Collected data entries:

============

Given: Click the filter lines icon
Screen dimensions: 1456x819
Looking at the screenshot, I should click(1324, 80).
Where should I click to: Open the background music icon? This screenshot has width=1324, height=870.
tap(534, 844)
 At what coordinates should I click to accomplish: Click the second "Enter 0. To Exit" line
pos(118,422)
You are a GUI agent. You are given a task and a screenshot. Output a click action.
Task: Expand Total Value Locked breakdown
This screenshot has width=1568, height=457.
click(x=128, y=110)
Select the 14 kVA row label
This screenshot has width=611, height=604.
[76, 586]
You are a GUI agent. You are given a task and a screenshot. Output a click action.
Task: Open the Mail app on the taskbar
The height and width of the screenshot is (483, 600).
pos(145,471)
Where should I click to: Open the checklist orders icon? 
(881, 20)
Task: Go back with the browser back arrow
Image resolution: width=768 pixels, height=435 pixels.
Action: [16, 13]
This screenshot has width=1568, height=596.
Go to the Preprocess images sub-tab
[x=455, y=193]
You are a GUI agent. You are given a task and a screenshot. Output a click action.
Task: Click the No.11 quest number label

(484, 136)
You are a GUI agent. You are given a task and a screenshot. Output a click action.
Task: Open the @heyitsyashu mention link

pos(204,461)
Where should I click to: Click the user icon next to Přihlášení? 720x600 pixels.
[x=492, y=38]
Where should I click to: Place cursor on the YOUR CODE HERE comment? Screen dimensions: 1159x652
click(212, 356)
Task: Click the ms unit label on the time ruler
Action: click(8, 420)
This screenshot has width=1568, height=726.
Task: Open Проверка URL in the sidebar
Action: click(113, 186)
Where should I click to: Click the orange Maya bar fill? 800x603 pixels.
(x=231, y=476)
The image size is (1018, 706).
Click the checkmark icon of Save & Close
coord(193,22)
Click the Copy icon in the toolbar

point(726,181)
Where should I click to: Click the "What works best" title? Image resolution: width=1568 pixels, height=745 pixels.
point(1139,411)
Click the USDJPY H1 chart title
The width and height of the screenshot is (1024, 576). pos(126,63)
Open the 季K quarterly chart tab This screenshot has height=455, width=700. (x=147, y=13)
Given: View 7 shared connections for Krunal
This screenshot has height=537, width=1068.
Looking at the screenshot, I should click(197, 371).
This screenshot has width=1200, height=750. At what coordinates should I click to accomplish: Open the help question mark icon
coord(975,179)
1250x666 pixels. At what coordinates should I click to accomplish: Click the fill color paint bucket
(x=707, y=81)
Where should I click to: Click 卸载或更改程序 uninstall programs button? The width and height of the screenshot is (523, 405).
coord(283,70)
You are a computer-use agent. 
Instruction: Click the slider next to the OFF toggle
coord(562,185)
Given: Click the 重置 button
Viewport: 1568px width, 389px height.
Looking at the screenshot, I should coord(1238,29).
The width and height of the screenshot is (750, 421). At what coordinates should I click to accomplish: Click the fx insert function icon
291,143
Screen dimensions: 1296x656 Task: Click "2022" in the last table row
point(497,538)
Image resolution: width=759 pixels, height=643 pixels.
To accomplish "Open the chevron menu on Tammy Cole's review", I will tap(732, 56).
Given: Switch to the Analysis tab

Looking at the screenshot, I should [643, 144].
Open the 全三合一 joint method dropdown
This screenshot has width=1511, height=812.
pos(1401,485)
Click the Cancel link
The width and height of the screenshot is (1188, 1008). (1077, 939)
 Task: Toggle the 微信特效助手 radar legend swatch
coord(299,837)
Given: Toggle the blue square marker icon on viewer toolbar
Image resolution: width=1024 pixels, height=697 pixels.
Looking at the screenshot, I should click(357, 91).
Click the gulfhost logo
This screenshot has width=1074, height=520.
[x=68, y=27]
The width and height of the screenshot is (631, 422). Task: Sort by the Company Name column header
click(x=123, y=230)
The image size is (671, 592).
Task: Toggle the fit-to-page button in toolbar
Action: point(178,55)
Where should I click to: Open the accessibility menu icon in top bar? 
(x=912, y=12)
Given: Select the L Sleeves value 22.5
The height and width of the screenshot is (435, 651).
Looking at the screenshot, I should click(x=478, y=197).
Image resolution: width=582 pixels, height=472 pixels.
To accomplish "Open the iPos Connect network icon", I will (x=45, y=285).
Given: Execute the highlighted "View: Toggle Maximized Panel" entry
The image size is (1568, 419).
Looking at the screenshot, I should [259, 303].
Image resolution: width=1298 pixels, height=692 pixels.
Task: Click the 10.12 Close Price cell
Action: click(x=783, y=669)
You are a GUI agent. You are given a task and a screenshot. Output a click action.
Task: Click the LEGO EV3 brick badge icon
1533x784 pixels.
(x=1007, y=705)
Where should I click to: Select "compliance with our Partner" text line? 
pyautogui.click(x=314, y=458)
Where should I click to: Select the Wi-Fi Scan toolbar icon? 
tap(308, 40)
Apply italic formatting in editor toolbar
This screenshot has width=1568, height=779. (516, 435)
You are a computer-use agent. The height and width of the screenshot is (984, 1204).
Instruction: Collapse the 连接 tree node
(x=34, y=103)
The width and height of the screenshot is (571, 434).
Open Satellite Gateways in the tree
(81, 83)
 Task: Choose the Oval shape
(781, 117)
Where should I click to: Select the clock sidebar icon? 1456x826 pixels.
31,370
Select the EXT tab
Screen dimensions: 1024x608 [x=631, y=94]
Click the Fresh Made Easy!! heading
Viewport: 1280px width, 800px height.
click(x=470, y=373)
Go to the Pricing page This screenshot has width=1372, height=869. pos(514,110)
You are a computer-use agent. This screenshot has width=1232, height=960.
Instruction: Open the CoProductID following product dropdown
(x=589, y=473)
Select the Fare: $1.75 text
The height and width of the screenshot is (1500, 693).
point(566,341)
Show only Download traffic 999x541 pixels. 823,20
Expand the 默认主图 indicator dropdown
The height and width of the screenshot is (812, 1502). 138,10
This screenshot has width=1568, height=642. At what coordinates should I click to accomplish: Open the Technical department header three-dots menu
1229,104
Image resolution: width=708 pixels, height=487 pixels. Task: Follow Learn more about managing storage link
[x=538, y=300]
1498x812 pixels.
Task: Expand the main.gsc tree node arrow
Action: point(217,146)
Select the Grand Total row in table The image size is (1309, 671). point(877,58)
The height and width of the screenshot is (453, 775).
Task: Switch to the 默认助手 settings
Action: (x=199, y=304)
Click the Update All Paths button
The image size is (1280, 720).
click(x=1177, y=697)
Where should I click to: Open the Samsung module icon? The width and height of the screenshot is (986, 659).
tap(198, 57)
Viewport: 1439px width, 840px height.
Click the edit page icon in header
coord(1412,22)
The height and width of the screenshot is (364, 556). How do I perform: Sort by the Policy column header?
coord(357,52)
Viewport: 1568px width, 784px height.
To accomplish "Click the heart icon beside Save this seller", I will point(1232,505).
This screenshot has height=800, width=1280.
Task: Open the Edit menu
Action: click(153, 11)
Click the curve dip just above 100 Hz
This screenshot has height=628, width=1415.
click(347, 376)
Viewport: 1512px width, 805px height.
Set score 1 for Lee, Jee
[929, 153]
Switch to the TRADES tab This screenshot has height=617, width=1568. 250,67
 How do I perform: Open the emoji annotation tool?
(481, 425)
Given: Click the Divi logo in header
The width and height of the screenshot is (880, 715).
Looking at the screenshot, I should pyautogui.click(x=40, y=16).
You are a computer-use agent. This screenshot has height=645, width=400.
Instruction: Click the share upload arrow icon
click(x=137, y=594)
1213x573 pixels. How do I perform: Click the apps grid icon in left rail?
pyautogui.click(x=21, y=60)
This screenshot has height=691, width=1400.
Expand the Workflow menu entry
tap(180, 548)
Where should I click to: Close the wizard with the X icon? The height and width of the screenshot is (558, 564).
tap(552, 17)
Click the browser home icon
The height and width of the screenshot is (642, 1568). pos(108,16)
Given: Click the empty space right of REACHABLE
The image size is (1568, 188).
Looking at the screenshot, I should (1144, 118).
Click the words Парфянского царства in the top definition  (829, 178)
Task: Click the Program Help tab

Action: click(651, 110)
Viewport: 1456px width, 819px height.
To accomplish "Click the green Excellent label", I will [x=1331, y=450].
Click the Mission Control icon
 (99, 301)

============

Search the records above for "logo". Copy each line where it is found.

Click the gulfhost logo
Given: Click the Divi logo in header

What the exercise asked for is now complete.